ROMA – Dal Comune di Biandronno, sul cui territorio sorge il sito produttivo, fino al Governo: le istituzioni faranno fronte comune in difesa dei lavoratori impegnati nello stabilimento Beko di Cassinetta. Lo assicura il deputato varesino di Fratelli d’Italia Andrea Pellicini, presente nella serata di giovedì 7 novembre al tavolo con azienda e sindacati convocato al Mimit a Roma, con il coordinamento del ministro Adolfo Urso e del sottosegretario Francesca Bergamotto.

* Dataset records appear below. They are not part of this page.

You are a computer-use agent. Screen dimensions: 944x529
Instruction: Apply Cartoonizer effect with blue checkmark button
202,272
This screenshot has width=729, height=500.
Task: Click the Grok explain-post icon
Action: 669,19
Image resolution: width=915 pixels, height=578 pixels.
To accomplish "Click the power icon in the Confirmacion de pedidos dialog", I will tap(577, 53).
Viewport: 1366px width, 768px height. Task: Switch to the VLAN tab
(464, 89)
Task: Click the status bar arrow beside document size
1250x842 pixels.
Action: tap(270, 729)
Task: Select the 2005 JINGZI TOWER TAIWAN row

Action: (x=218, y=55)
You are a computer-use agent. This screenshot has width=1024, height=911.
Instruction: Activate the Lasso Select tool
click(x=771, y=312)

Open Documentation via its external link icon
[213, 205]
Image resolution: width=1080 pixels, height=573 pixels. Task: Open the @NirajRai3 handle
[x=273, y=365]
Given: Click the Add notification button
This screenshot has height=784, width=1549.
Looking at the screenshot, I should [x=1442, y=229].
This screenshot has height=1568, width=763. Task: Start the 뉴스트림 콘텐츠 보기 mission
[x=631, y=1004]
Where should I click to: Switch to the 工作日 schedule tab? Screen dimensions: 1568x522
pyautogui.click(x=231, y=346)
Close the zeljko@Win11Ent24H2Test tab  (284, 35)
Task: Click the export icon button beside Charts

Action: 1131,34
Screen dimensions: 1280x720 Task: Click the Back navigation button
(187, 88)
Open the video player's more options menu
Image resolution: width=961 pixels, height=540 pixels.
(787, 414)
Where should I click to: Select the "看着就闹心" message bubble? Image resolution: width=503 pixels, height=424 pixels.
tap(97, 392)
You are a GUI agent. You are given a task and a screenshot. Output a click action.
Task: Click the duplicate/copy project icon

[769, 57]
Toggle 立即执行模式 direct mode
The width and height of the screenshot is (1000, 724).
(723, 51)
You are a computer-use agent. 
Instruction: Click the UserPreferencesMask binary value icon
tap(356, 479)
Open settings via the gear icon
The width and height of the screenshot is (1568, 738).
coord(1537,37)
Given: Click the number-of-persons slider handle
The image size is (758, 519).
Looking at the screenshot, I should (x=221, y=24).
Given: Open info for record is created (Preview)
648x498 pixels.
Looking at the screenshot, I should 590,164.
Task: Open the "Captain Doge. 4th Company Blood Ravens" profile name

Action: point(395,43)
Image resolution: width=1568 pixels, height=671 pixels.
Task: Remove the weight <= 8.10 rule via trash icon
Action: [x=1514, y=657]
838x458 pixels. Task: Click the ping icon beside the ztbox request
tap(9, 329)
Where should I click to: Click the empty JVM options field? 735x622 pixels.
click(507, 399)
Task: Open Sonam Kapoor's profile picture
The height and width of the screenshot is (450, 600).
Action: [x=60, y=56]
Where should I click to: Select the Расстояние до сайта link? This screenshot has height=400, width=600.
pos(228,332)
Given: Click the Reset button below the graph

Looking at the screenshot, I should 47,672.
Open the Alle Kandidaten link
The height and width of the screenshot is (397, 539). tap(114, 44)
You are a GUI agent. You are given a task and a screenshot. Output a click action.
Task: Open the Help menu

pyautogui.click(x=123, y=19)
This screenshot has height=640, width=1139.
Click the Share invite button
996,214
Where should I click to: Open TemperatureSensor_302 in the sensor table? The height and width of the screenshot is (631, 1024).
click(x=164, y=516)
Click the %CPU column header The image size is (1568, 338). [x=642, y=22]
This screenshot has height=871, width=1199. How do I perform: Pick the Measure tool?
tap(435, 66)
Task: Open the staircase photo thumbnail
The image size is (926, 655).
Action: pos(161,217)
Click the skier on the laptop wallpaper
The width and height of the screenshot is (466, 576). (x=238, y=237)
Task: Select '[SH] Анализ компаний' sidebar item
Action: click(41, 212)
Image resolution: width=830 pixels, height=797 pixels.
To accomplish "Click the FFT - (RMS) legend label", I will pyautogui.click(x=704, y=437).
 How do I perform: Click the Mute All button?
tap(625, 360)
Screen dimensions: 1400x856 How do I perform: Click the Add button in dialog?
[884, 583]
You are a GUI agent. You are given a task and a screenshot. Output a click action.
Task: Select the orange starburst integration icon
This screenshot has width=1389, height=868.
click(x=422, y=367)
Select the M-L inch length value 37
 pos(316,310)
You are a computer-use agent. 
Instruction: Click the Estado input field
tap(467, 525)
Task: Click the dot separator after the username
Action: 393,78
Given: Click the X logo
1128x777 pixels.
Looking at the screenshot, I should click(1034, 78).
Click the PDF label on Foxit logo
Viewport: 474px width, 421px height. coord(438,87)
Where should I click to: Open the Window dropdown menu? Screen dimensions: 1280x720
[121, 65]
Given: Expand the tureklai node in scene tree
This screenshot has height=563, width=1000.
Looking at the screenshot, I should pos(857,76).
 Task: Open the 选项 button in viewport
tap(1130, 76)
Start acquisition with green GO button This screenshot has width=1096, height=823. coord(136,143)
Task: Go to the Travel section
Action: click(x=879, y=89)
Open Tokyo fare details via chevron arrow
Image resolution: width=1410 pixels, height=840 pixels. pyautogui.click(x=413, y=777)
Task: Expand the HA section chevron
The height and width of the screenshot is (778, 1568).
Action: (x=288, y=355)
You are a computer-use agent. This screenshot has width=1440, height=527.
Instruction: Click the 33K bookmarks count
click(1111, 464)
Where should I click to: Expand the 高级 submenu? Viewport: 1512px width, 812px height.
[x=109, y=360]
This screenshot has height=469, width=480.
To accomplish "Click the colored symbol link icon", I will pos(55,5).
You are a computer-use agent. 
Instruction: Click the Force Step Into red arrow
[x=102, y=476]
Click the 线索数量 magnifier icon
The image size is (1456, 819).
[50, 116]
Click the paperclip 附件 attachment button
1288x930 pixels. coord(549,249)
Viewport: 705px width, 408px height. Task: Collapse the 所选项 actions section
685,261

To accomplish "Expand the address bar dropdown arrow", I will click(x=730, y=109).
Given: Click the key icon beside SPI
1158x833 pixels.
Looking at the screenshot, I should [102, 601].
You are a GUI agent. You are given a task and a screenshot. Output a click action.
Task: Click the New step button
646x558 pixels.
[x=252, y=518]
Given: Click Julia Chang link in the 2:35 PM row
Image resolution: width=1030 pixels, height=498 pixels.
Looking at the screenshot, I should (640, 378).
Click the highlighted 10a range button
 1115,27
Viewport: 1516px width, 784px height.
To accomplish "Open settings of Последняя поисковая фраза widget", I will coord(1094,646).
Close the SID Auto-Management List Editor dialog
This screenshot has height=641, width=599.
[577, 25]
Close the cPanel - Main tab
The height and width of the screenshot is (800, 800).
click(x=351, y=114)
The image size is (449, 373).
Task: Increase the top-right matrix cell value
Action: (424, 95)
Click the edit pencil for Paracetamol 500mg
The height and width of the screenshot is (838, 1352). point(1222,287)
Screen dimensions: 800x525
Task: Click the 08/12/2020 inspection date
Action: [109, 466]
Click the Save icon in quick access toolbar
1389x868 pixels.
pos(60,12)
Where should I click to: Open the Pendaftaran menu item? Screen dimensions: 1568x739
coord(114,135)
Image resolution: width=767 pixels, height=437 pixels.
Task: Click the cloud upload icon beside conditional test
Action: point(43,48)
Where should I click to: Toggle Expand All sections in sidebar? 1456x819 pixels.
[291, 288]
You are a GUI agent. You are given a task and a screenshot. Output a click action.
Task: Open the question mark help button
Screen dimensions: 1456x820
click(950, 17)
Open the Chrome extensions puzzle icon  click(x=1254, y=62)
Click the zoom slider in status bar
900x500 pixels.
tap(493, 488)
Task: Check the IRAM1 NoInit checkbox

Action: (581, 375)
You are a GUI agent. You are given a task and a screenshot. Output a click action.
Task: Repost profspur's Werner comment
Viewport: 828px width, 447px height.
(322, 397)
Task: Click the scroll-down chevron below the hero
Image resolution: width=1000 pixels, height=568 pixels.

Difendere i posti di lavoro
«L’azienda ha dato rassicurazioni per i settori del cooking e del design, ma notizie meno confortanti per quanto riguarda il settore degli elettrodomestici del freddo – dice Pellicini – il Governo ha chiesto che si apra un confronto proficuo tra le parti nel rispetto delle linee tracciate dalla cosiddetta “golden power”, emessa proprio al fine di tutelare i posti di lavoro e i siti produttivi nazionali. Ora il confronto, su richiesta delle forze sindacali, proseguirà in sede ministeriale». Quindi annuncia un fronte compatto delle istituzioni in difesa dell’ultima grande fabbrica presente sul territorio. «Insieme a rappresentanti di Regione Lombardia, a Roma, con l’Assessore Simona Tironi, a Provincia di Varese, presente con il Vice Presidente Giacomo Iametti e al Comune di Biandronno, al tavolo con il sindaco Massimo Porotti, faremo tutto il possibile per difendere i posti di lavoro in forza agli stabilimenti varesini e tutti quelli che dipendono dall’indotto della ex Whirpool».